[Some records]
------------------------

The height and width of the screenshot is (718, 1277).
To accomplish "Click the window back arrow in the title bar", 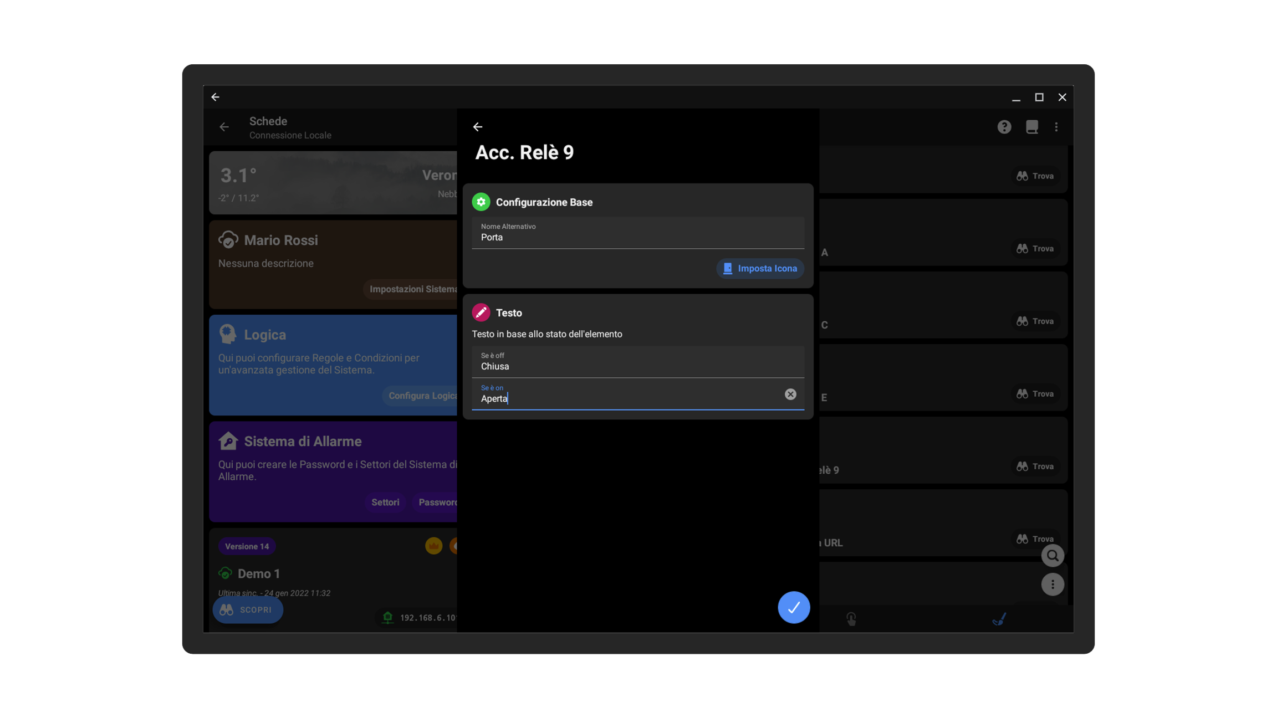I will [216, 97].
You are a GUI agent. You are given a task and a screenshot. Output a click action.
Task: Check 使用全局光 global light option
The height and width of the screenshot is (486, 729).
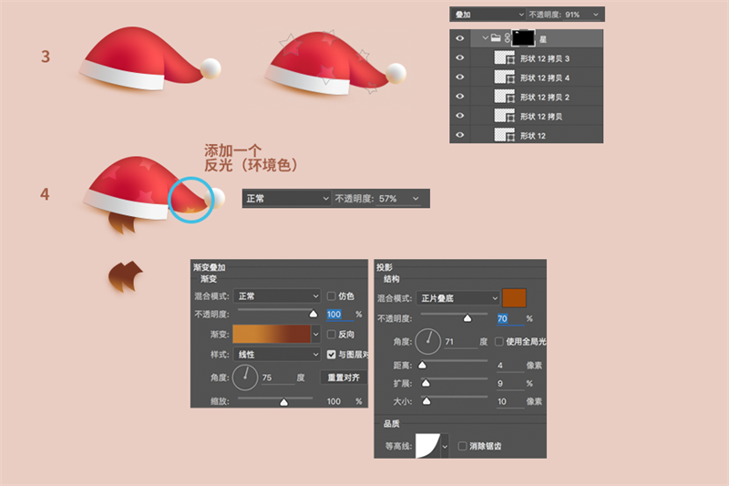[x=498, y=341]
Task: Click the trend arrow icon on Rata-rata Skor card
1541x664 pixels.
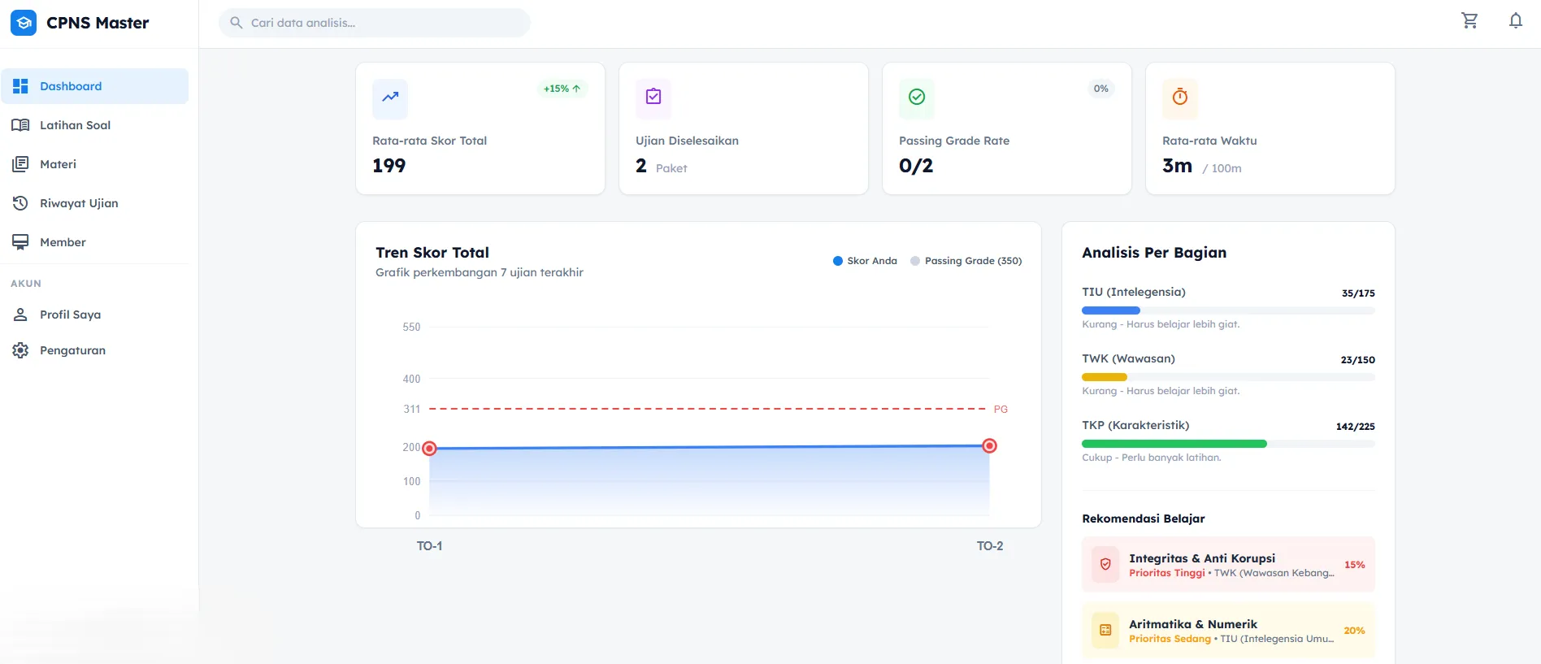Action: (390, 97)
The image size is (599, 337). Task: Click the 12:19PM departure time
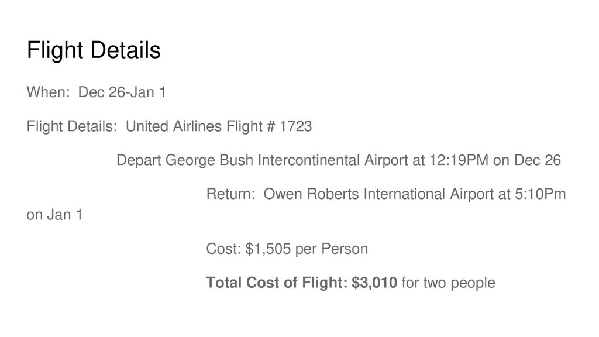pyautogui.click(x=459, y=160)
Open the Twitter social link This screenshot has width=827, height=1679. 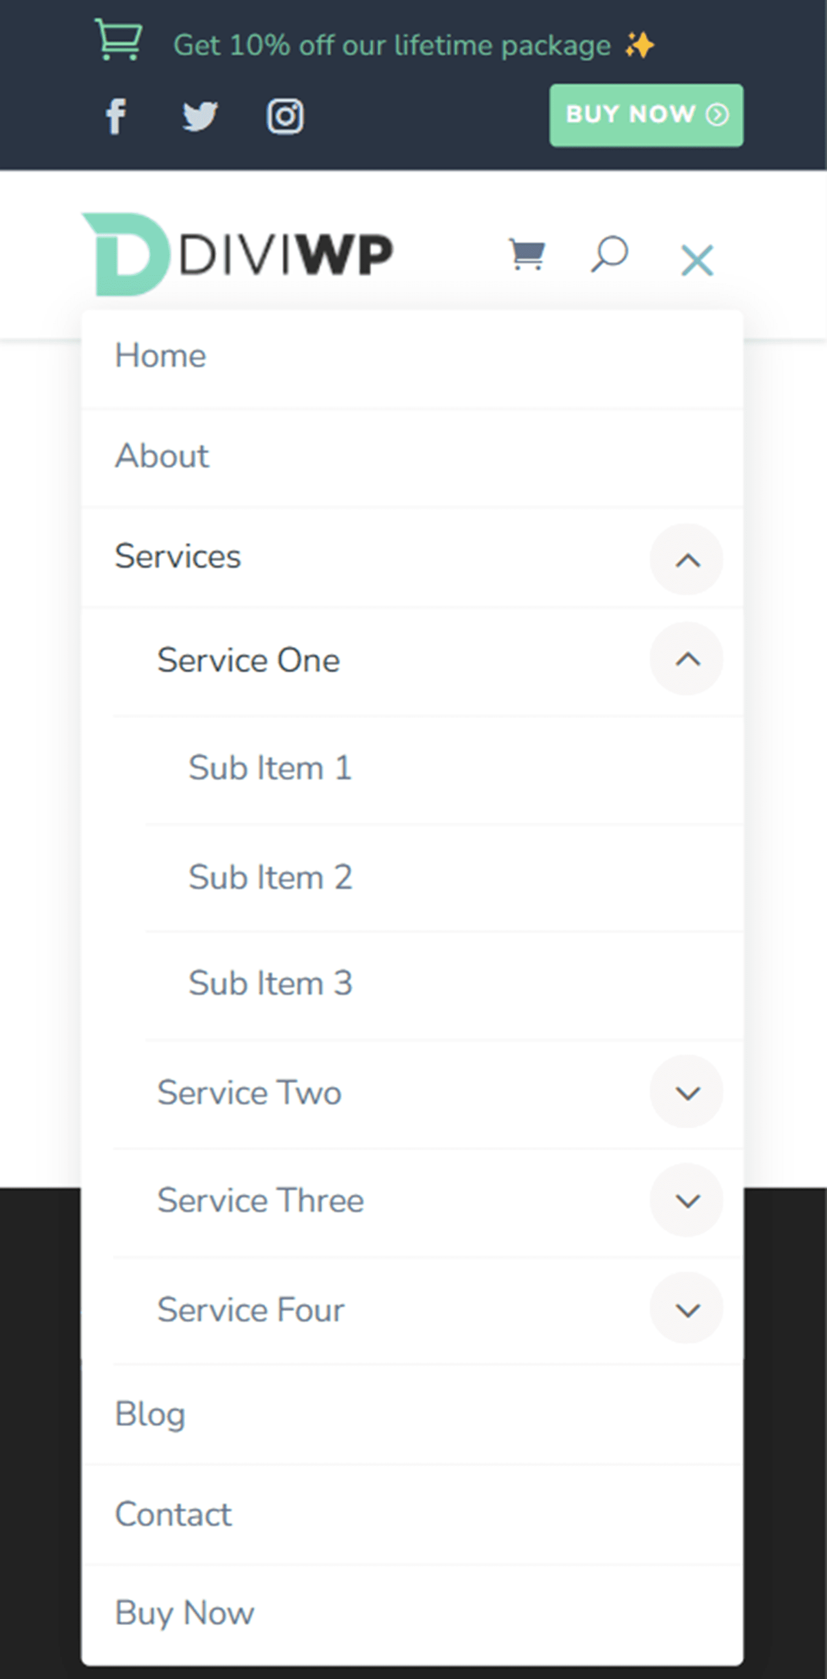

------------------------

Task to complete
Can you swap "screenshot" for "screen capture" in the lines between the one holding "You are a GUI" and the one holding "[x=498, y=341]", inclusive, giving those lines again with nothing else changed and without the pictures?

Completed task
You are a GUI agent. You are given a task and a screen capture. Output a click action.
Task: Check 使用全局光 global light option
The height and width of the screen capture is (486, 729).
[x=498, y=341]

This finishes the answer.